Nuclear power should be in Florida's portfolio

Nuclear power needs to be a larger part of Florida's energy-supply portfolio, despite the attractive cost of natural gas.

Right now, it is the cost of construction and maintenance of nuclear power plants that is putting off power companies. They look at natural gas prices, which have fallen steeply since 2008, and see the way of the future. Natural gas can be burned to create electricity. 

Electric companies see improvements in natural gas extraction — particularly through hydraulic fracturing, or "fracking" — and must be asking themselves, "Why bother with nuclear?" 
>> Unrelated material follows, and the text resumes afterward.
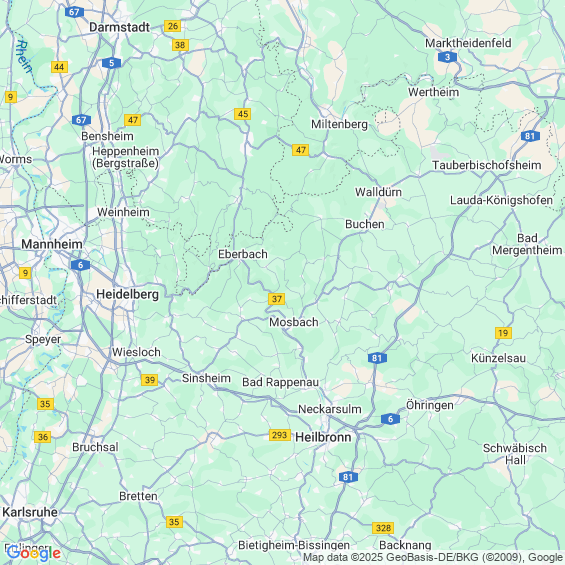
Task: Select the B19 road marker near Künzelsau
Action: (x=503, y=333)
It's a question that is heard in Florida, particularly because of the problems at the Crystal River nuclear power plant. Duke Energy owns the plant, having purchased Progress Energy Florida. Company officials are discussing with state regulators the likelihood that it will cost as much as $3.5 billion to repair the plant, which was closed for repairs in 2009. 
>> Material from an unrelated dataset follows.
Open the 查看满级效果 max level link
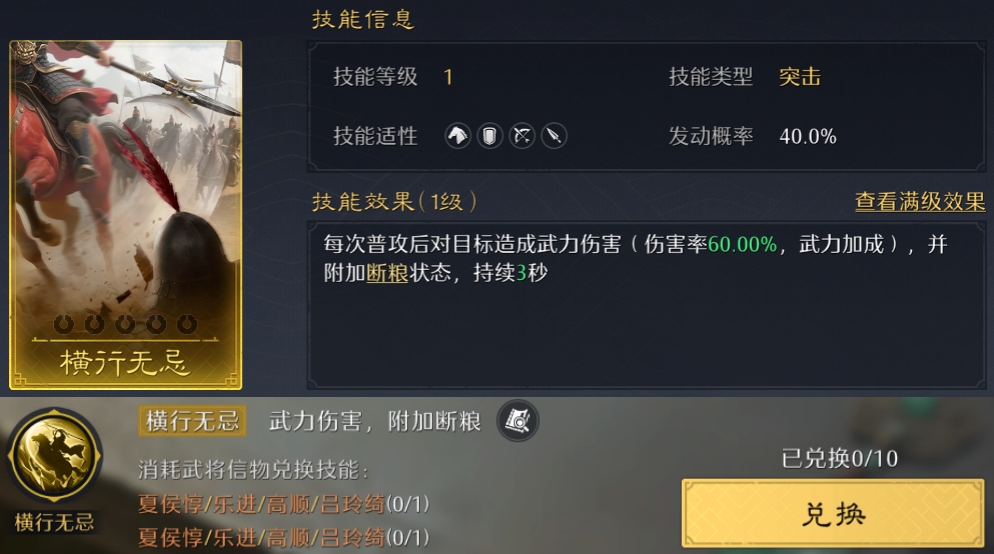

The plant was closed because of cracks in a concrete containment structure. According to the Tampa Bay Times, workers were trying to replace steam generators in 2009 when the 42-inch-thick concrete containment structure cracked. More cracking followed. 

Duke Energy needs approval before it can reopen the plant. Not only will it cost up to $3.5 billion, but $300 million for up to seven years — all for energy replacement costs as the structure sits idle. 

It's just another cost argument — forget for a moment about regulatory hurdles — against building more nuclear power plants. 

But consider this: The Times notes that without Crystal River, Duke Energy will get 76 percent of its electricity supply from generation plants using natural gas. That puts both the power supplier and its Florida customers more at the mercy of the natural gas market.